Extract |
Life-Care Planning

Trisomy 18 and Trisomy 13:  Common Questions about Life-care planning,
Wills, Estates and Special Needs

 When a family has a special needs child, having trisomy 13, trisomy 18 or other chromosome disorders, financial preparation for life-care, estate preservation and the care of the child become pressing matters that should not be ignored.   Without proper planning, costly mistakes can occur, such as accepting a gift from a generous relative, which could disqualify the child from important governmental programs.   It is important to conduct financial matters in the proper way.

Perhaps the best way to begin is to catalog all important information about the child  so that it is all in one place and accessible to future caregivers in an emergency.   This means they must know about it.  A good way to compile this information is known as a Letter of Intent.

Although not legally binding, a letter of intent offers guidance to the courts and trustees regarding interpreting care instructions and it typically includes emergency contacts, medical history, preferred living arrangements, behavioral challenges and a summary of family and child financial information.  This document is helpful to Special Care Planners or other financial professionals who specialize in working with special needs, attorneys, CPAs and others who can use it as a guide in creating plans, wills, trusts and other documents.   Samples of a Letter of Intent are available on the internet.

Special Care Planners are usually available through your family insurance company, and are typically made up of an attorney, a CPA and others such as social workers, caregivers and other financial professionals – all of whom have special training in this field.

Extracted data |

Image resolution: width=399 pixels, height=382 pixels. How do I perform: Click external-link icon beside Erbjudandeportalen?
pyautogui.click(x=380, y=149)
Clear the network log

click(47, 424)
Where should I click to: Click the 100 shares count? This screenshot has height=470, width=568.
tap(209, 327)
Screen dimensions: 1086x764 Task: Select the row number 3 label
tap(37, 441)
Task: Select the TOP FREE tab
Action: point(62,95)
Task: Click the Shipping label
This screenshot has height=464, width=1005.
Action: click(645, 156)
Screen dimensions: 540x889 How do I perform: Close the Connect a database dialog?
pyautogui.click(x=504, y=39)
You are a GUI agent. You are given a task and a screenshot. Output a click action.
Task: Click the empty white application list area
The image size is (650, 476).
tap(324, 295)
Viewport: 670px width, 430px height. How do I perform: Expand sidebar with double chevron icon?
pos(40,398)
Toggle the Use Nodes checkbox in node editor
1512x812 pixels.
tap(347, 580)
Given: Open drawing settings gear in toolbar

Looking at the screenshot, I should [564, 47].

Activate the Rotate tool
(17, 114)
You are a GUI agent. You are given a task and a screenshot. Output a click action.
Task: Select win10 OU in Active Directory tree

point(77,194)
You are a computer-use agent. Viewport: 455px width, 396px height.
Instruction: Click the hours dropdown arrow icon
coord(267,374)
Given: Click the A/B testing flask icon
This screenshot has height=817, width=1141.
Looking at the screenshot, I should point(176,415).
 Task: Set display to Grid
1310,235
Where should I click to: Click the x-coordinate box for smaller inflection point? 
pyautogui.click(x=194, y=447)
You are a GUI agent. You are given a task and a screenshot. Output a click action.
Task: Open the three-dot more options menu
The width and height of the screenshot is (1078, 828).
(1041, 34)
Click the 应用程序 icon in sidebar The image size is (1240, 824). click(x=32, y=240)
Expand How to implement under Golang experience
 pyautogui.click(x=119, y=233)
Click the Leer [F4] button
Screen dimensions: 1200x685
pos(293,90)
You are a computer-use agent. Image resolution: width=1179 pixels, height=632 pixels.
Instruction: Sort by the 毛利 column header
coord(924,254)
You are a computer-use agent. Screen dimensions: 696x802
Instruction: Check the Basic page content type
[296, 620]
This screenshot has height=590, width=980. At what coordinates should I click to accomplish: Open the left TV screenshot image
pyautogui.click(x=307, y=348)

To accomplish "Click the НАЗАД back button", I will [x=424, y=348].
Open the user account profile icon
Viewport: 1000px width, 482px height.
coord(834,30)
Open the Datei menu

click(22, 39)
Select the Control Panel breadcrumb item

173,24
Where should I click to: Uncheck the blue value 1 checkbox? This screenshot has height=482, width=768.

How to complete this task | Can you transcribe the whole life-care planning text above, word for word?

Answer for the task |
Life-Care Planning

Trisomy 18 and Trisomy 13:  Common Questions about Life-care planning,
Wills, Estates and Special Needs

 When a family has a special needs child, having trisomy 13, trisomy 18 or other chromosome disorders, financial preparation for life-care, estate preservation and the care of the child become pressing matters that should not be ignored.   Without proper planning, costly mistakes can occur, such as accepting a gift from a generous relative, which could disqualify the child from important governmental programs.   It is important to conduct financial matters in the proper way.

Perhaps the best way to begin is to catalog all important information about the child  so that it is all in one place and accessible to future caregivers in an emergency.   This means they must know about it.  A good way to compile this information is known as a Letter of Intent.

Although not legally binding, a letter of intent offers guidance to the courts and trustees regarding interpreting care instructions and it typically includes emergency contacts, medical history, preferred living arrangements, behavioral challenges and a summary of family and child financial information.  This document is helpful to Special Care Planners or other financial professionals who specialize in working with special needs, attorneys, CPAs and others who can use it as a guide in creating plans, wills, trusts and other documents.   Samples of a Letter of Intent are available on the internet.

Special Care Planners are usually available through your family insurance company, and are typically made up of an attorney, a CPA and others such as social workers, caregivers and other financial professionals – all of whom have special training in this field.